=== Texte fourni ===

Alors que les tanks de Tsahal ou franchi la frontière libanaise pour en découdre avec le Hezbollah, ZEWEED a choisi de mettre à l’honneur la culture d’une plante ô combien pacificatrice : le cannabis. Ariel, fumeur sans frontière et gonzo-reporter, s’est rendu cet été au pays des cèdres pour en savoir plus sur les us et coutumes entourant l’un des meilleur haschisch du globe. Suivez le guide.
Dès mon arrivée au pays du Cèdre, on m’a répété à tort et à travers : “Si tu as compris le Liban, c’est qu’on te l’a mal expliqué”. Entre maronites, orthodoxes, Druzes, chiites, sunnites et d’autres encore, je ne peux prétendre, même après plusieurs mois ici, avoir déchiffré le paysage social libanais. D’innombrables pratiques culturelles coexistent, bien qu’elles soient parfois divergentes. De la langue utilisée à la conception de la sexualité en passant par les traditions culinaires, rares sont les usages libanais qui traversent toutes les couches de la société. Cependant, il y en a bien un que j’ai retrouvé sans faute au sein de n’importe qu’elle communauté religieuse ou classe sociale : la consommation de haschich.

===

#### [Consignes]
a) Reprenez le passage du texte sur le Liban qui commence aux mots « Dès mon arrivée » et s'achève après « consommation de haschich. », en y changeant « paysage social libanais » en « tissu social libanais ».
b) Rédigez la suite du texte sur la consommation de haschich au Liban.

=== Données fournies ===

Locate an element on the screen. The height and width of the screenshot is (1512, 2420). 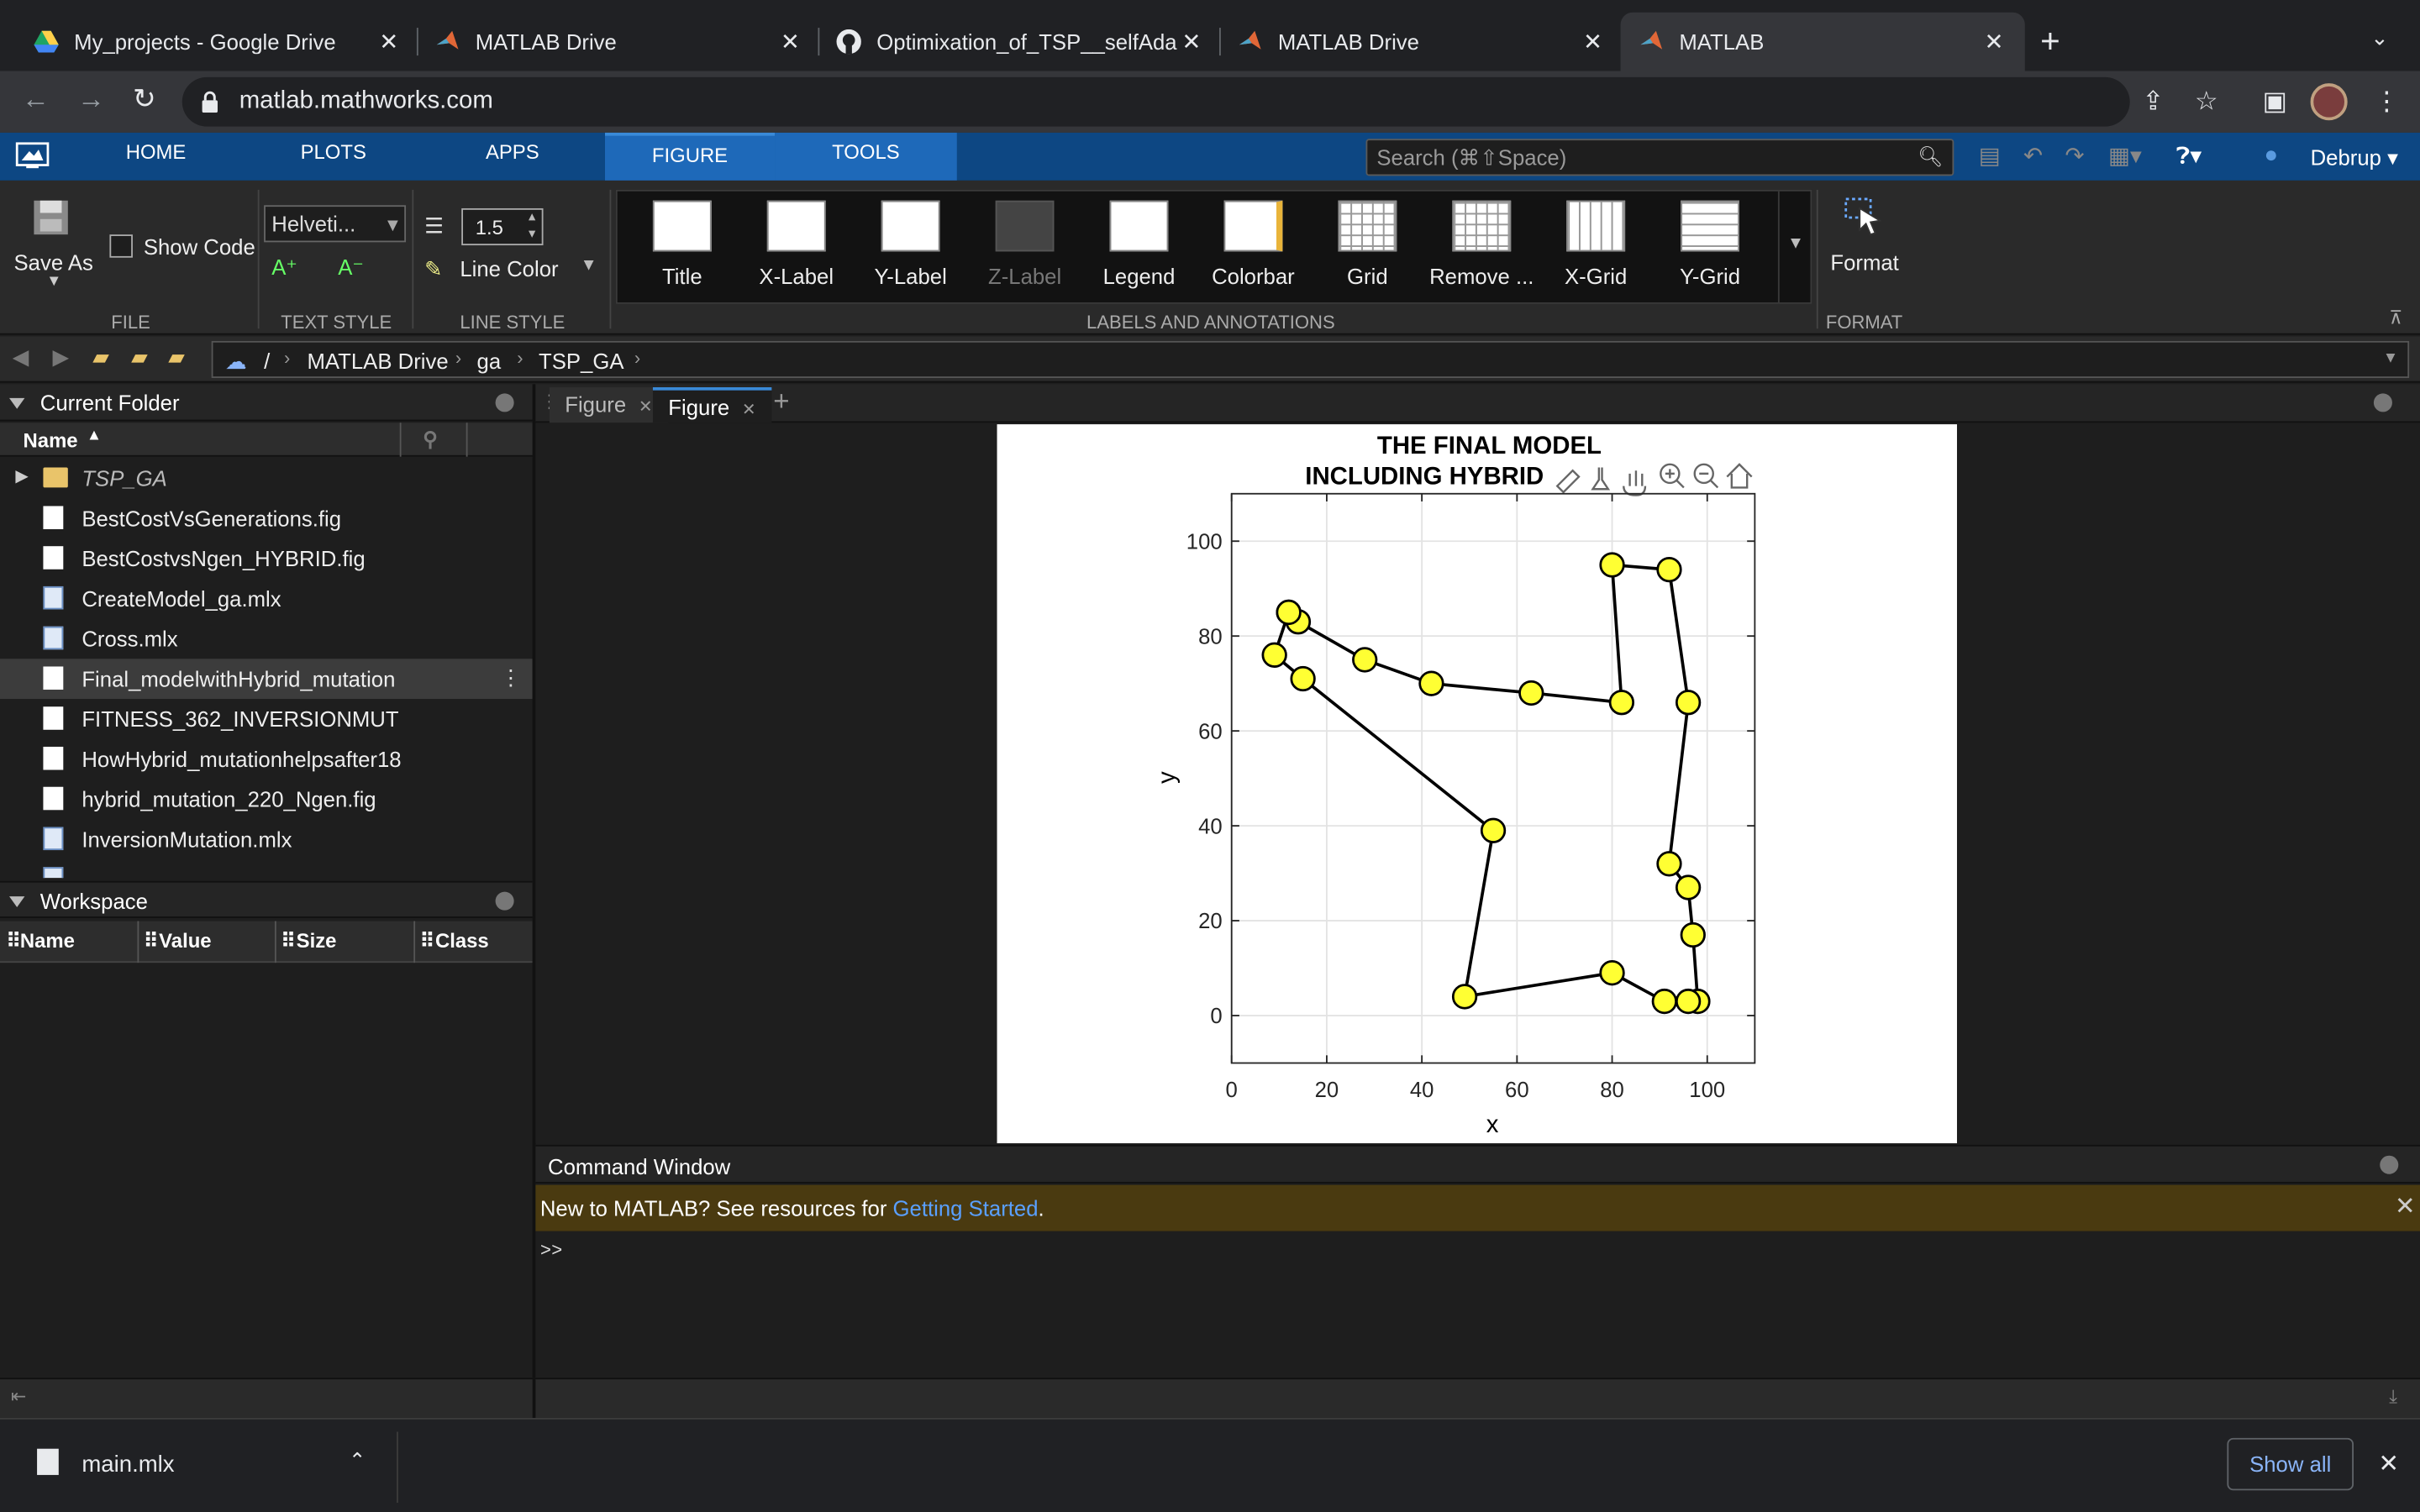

===

#### [Réponses attendues]
a)
Dès mon arrivée au pays du Cèdre, on m’a répété à tort et à travers : “Si tu as compris le Liban, c’est qu’on te l’a mal expliqué”. Entre maronites, orthodoxes, Druzes, chiites, sunnites et d’autres encore, je ne peux prétendre, même après plusieurs mois ici, avoir déchiffré le tissu social libanais. D’innombrables pratiques culturelles coexistent, bien qu’elles soient parfois divergentes. De la langue utilisée à la conception de la sexualité en passant par les traditions culinaires, rares sont les usages libanais qui traversent toutes les couches de la société. Cependant, il y en a bien un que j’ai retrouvé sans faute au sein de n’importe qu’elle communauté religieuse ou classe sociale : la consommation de haschich.

b)
Bien que complètement illégal, le haschich est produit en abondance en Liban, au point que le pays fournit tous ses voisins orientaux et figure au top 3 des plus gros producteurs mondiaux. Habitué aux prix européens, le haschich à $2 le gramme s’est présenté à moi comme une bonne nouvelle. Dans un pays fortement inégalitaire, le haschich est accessible à tout le monde, et, pour cause, tout le monde en fume. Il ne m’a pas fallu longtemps pour rejoindre le mouvement.
En pleine interview pour un journal local, mon interlocuteur m’interrompt : “Ça te dit de fumer un joint?”.
Telle fut ma première interaction avec le shit libanais. Décontenancé, j’accepte. L’entretien achevée, j’appelle mes amis en France, et, surexcité, je leur raconte la scène. Et puis, j’ai compris qu’ici, cela n’avait rien d’exceptionnel : j’ai fait plus d’interviews autour d’un joint fumant que sans. Au bout d’un moment, j’en ai profité pour demander où je pouvais me fournir, et soudainement, personne ne pouvait m’aider. Les gens semblaient bien plus partants à m’offrir des blocs de haschich entiers qu’à me révéler le moindre contact. Il m’a fallu plusieurs mois, de la discrétion et de la patience pour être finalement dirigé vers quelqu’un qui connaît quelqu’un, qui connaît quelqu’un, et ainsi de suite. Et encore, à ce jour, je n’ai jamais vu un dealer de mes propres yeux.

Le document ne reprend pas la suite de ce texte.